3,3′,5,5′-Tetramethylbenzidine
- Names: Preferred IUPAC name 3,3′,5,5′-Tetramethyl[1,1′-biphenyl]-4,4′-diamine

Identifiers
- CAS Number: 54827-17-7;
- 3D model (JSmol): Interactive image;
- ChEMBL: ChEMBL1331128;
- ChemSpider: 37605;
- ECHA InfoCard: 100.053.949
- EC Number: 259-364-6;
- PubChem CID: 41206;
- UNII: 3B3T5CB8EO;
- CompTox Dashboard (EPA): DTXSID5026120 ;

Properties
- Chemical formula: C_{16}H_{20}N_{2}
- Molar mass: 240.3482 g/mol
- Melting point: 168 to 171 °C (334 to 340 °F; 441 to 444 K)
- Hazards: GHS labelling:
- Pictograms: GHS07: Exclamation mark
- Signal word: Warning
- Hazard statements: H302, H315, H319, H335
- Precautionary statements: P261, P264, P270, P271, P280, P301+P312, P302+P352, P304+P340, P305+P351+P338, P312, P321, P330, P332+P313, P337+P313, P362, P403+P233, P405, P501
- Safety data sheet (SDS): External MSDS

= 3,3',5,5'-Tetramethylbenzidine =

3,3′,5,5′-Tetramethylbenzidine or TMB is a chromogenic substrate used in staining procedures in immunohistochemistry as well as being a visualising reagent used in enzyme-linked immunosorbent assays (ELISA).

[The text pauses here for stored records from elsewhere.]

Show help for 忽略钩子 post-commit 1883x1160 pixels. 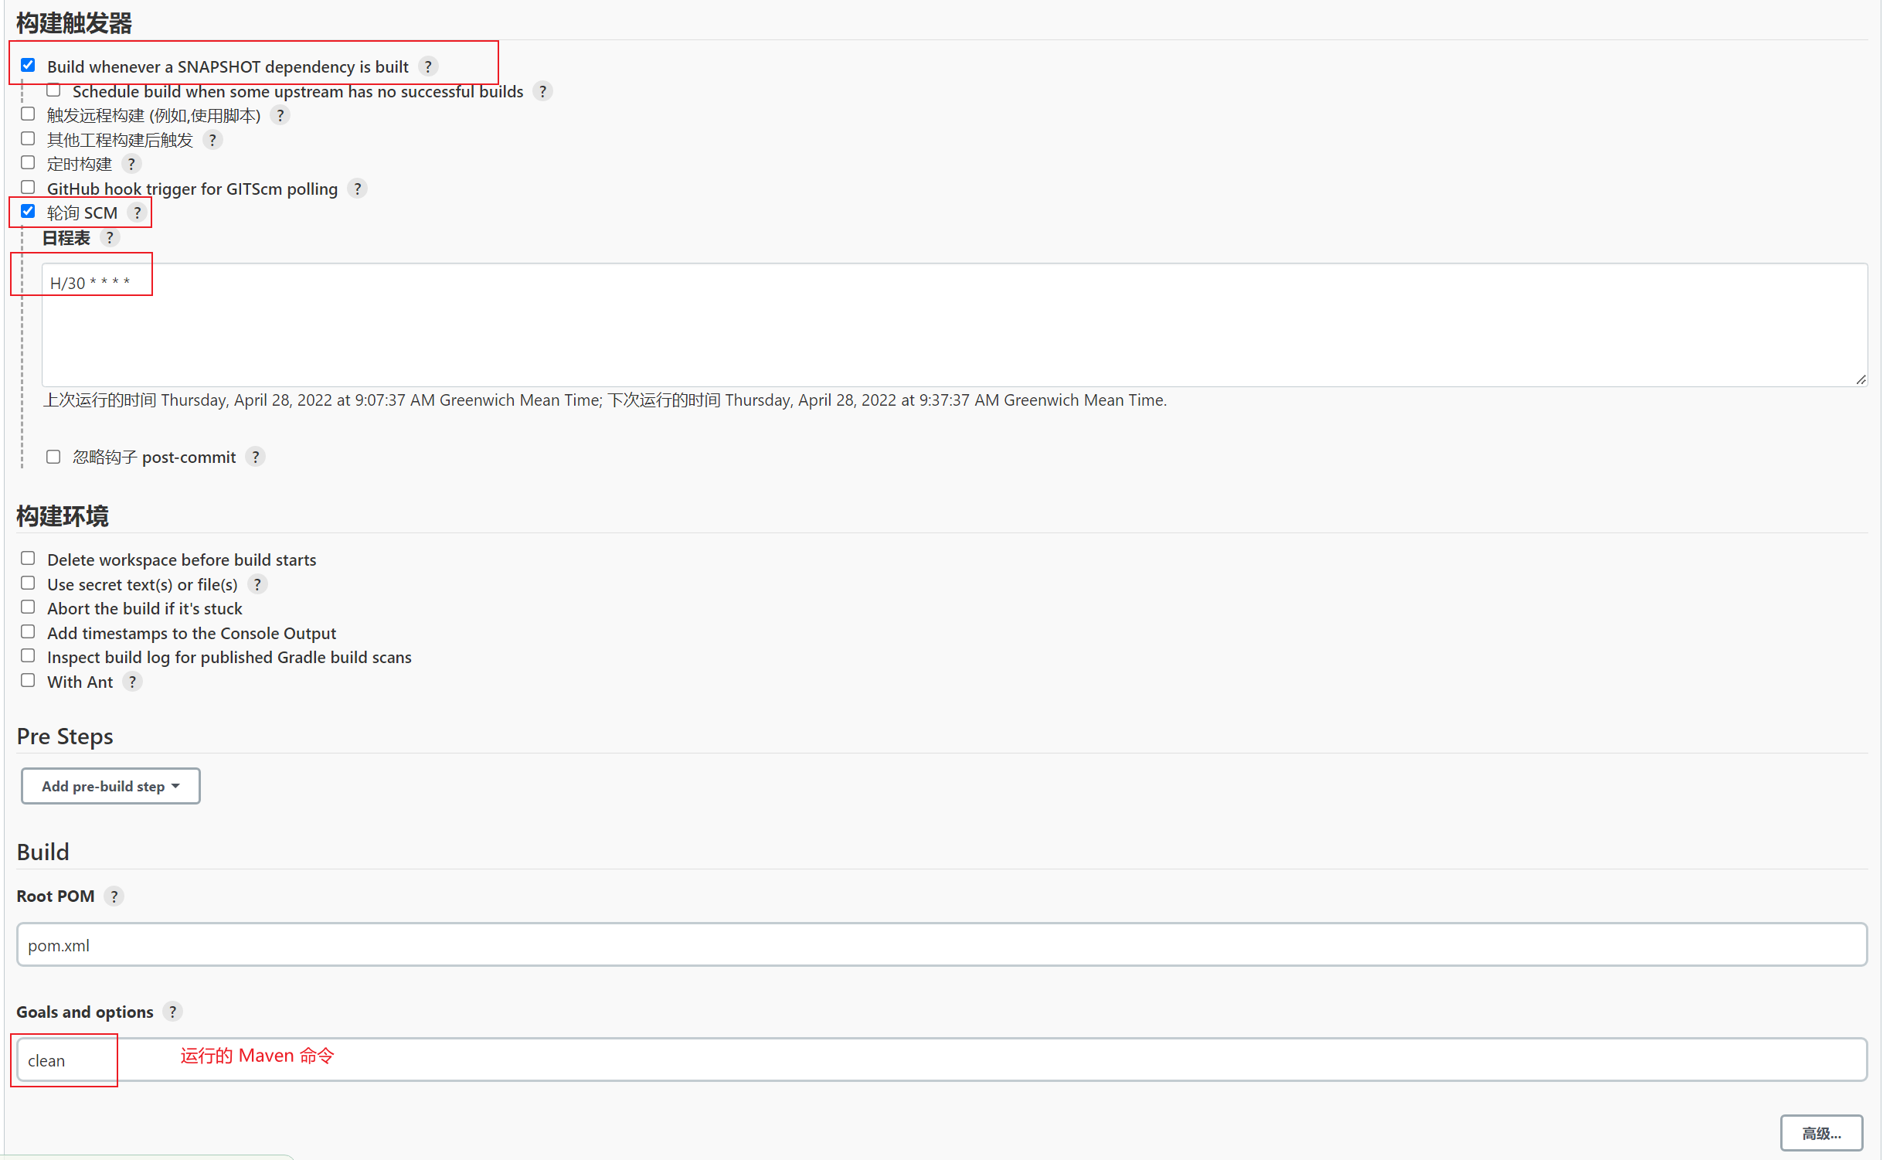(x=255, y=458)
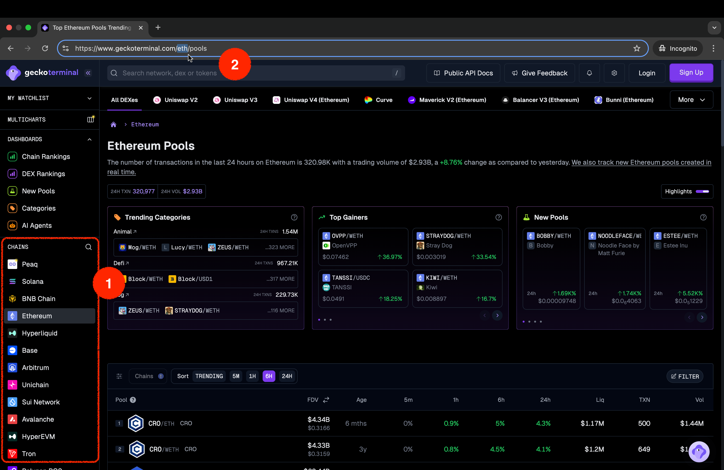Open the More DEXes dropdown
The height and width of the screenshot is (470, 724).
(691, 100)
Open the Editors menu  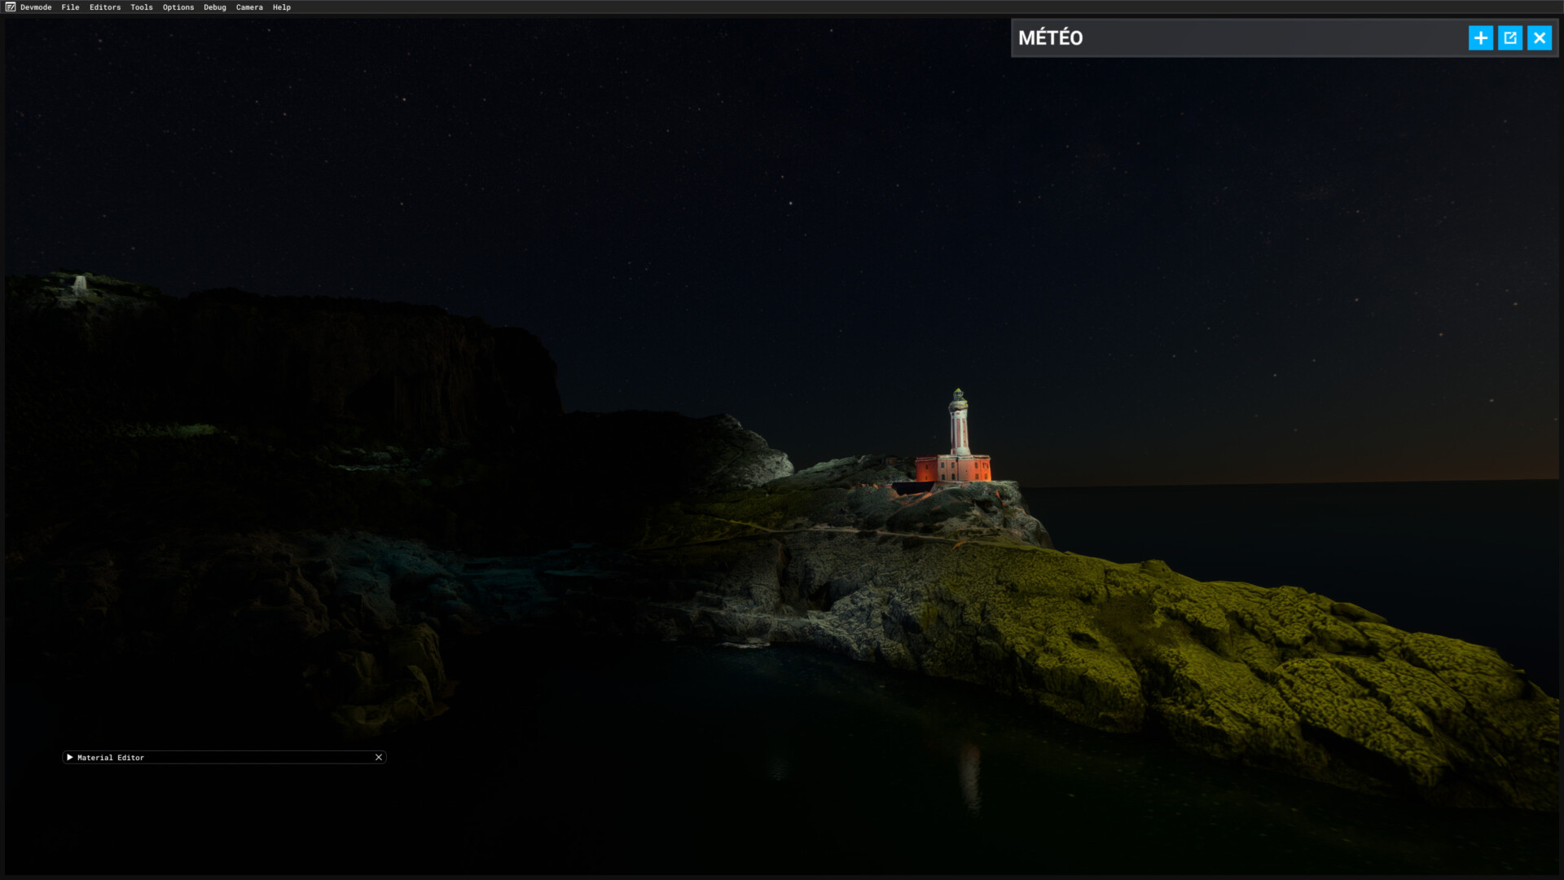tap(105, 7)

TMB is a white solid that forms a pale blue-green liquid in solution with ethyl acetate. TMB is degraded by sunlight and by fluorescent lights. Used to detect hematuria as it turns blue in contact with hemoglobin.

==Enzymatic assay==

TMB acts as an electron donor for the reduction of hydrogen peroxide to water by peroxidase enzymes such as horseradish peroxidase.

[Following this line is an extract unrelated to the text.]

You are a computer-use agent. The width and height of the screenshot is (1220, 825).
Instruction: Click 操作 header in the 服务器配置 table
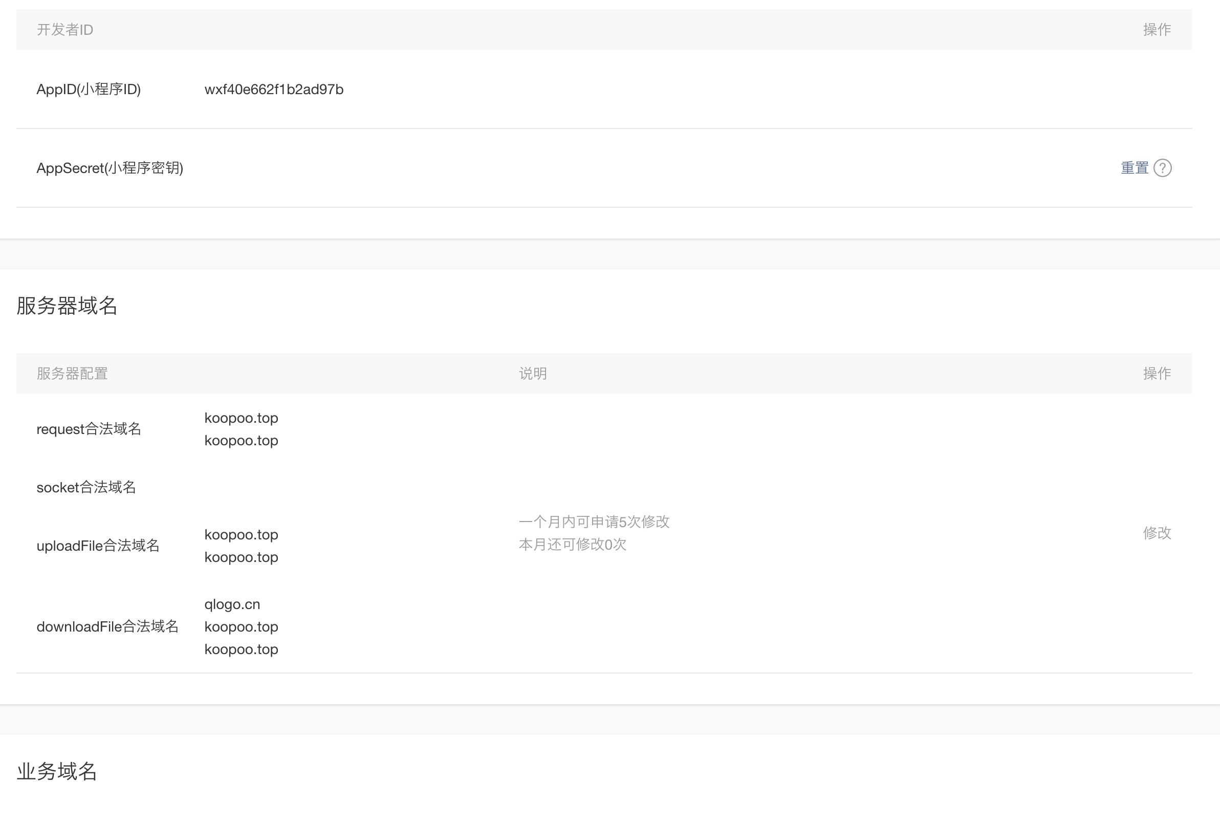click(x=1156, y=373)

Shows the oxidation of 3,3′,5,5′-tetramethylbenzidine (TMB) to 3,3',5,5'-tetramethylbenzidine diimine

The product of the one-electron oxidation of TMB is a diimine-diamine complex, which causes the solution to take on a blue color, and this color change can be read on a spectrophotometer at the wavelengths of 370 and 650 nm.

The reaction can be halted by addition of acid or another stop reagent. Using sulfuric acid turns TMB yellow, with a peak absorbance of 450 nm. The amount of converted TMB may be indexed by the amount of 450 nm light it absorbs.

==Material safety==
TMB should be kept out of direct sunlight as it is photosensitive. It is not known if TMB is carcinogenic and the evidence is contradictory: TMB is not mutagenic by the Ames test, and did not induce formation of tumors in a single-arm study of 24 rats. On that evidence, it has been used as a replacement for carcinogenic compounds such as benzidine and o-phenylenediamine.